**WHAT TO DO**
Check each statement against the forum thread on X-Fi Surround Pro drivers: 1. The Microsoft driver that Windows Update installs has version number 10.0.19041.1202. 2. The community-patched drivers installed but gave no DTS or Dolby Digital Live output. 3. The poster's sound bar accepts both analog and S/PDIF input. Answer yes or no for each, quoting the deciding words of the thread.

**DOCUMENT TEXT**
# x-fi surround pro 5.1 v3 windows 10 21h1 dd live or dts drivers?



## snaker1 (Dec 26, 2021)

Hello, i have a usb x-fi surround pro 5.1 v3 sound card. My windows 10 version is 21h1. I have read numerous threads, tried a lot of stuff with no avail. Has anyone made this card work with dolby digital live or dts on windows 10 21h1? 
The only reason i want this is just for gaming on 5.1 through spdif interface and nothing else. Thanks in advance and merry christmas!


----------



## oobymach (Dec 26, 2021)

Afaik spdif is stereo only, not surround.


----------



## Ferather (Dec 26, 2021)

X-Fi has DTS-Dolby for SPDIF multichannel. He is looking for solutions to run X-Fi on Windows 10.


----------



## FreedomEclipse (Dec 26, 2021)

First up. I dont have an X-fi surround pro 5.1. But i have had years of experience using Asus and Creative soundcards and hooking them up either via my Logitech Z5500 or Yamaha RX-V573 via TOSLink.

What is your signal chain? How are you hooking your XFi up to the speakers? 

Normally to get DTS to work you need a DTS capable decoder. My Z5500 had this and so does my current RX-V573. If you dont have a DTS capable decoder then the only real thing you can do is either get a cheap AVR decoder or a set of speakers that does like the Logitech Z906

Video players might also need to be configured to pass through DTS signals to your speakers.


----------



## snaker1 (Dec 26, 2021)

For start I tried all of the official sound card drivers i found on creative website. I also found official older drivers that where made for the v3, just to make the card work with no luck at all. 
Drivers install but dont show any version at device manager (like corrupted install), sound card doesnt work and all the apps that install with the creative installer (creative entertainment console, creative audio control panel) show "There are no supported audio device available", which is not true as i am 100% sure these are the correct drivers for this product. Creative simply dropped the support for these older cards along the way as windows 10 dropped the support for flash player on windows 10 after an update on octomber of 2020 i think. 

But if i let windows install the microsoft driver for the sound card from windows update it installs a microsoft driver with version number 10.0.19041.1202 with date 26-Aug-21. Thus, even though the card works with this driver the apps continue to show the same error message "There are no supported audio device available" and maybe this is due to the microsoft driver or the drop of flash player support on windows 10. 
Maybe v3 has its own drivers compared to v1 or v2 and i am saying that because i found some old drivers that where patched from the community for dts interactive and dd live, but they didnt work in my case. These patched drivers dont install at all on my sytem and the reasons that i can think of is either the drivers dont work at my windows 10 version 21h1 or the hardware is different on v3 and the patched drivers are from previous versions of the card like v1 or v2.

So using the microsoft driver as my only way to make the card usable i have tested the analog imput of a friends z906 speakers and the driver let me change to 5.1 surround from sound settings. I also tested it on games and the card worked great with correct surround 5.1 without issues.
But my problem is that i have a sound bar that has spdif only and supports dts and dd live decoding. Thus i reach to the conclusion why i need a driver which supports dd live or dts interactive.

My whole situation is like a joke because i cant even find one driver that works with windows 10 exept for the microsoft one, so imagine my luck with a patched dts interactive or dd live driver.

**DATASET ENTRIES**
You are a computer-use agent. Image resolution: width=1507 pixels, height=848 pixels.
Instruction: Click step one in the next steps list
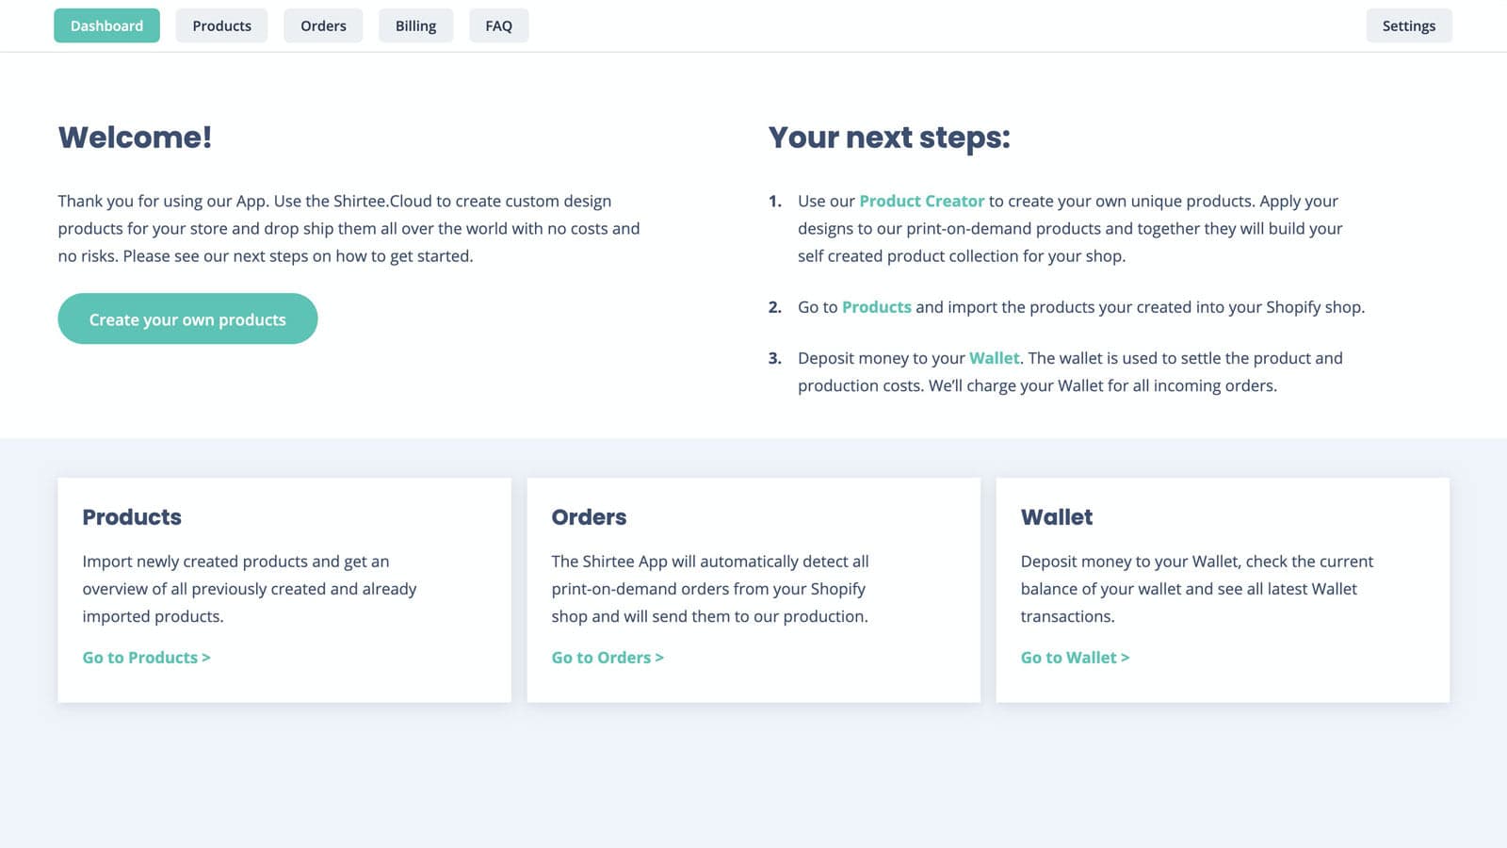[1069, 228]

--

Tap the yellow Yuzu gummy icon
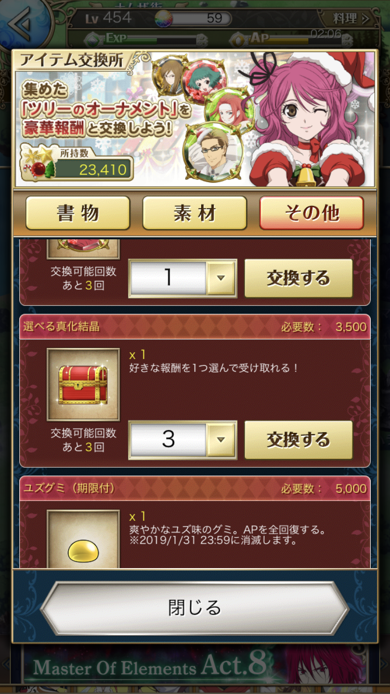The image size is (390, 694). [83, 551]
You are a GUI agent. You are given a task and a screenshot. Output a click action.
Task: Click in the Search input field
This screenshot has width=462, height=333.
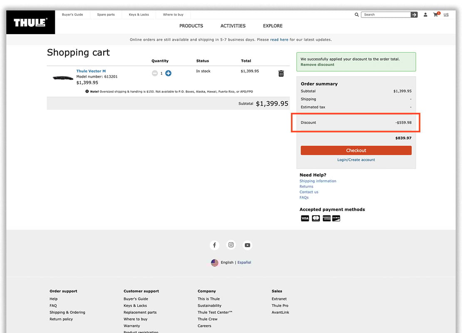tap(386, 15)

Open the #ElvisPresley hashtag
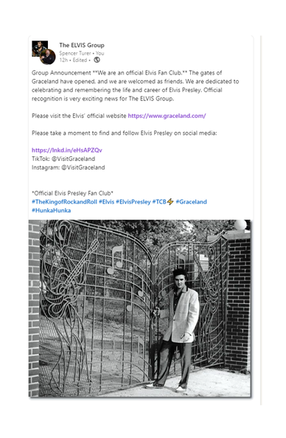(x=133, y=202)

**RESPONSE TO THE EXERCISE**
1. Yes: "it installs a microsoft driver with version number 10.0.19041.1202 with date 26-Aug-21"
2. No: "These patched drivers dont install at all on my sytem"
3. No: "i have a sound bar that has spdif only"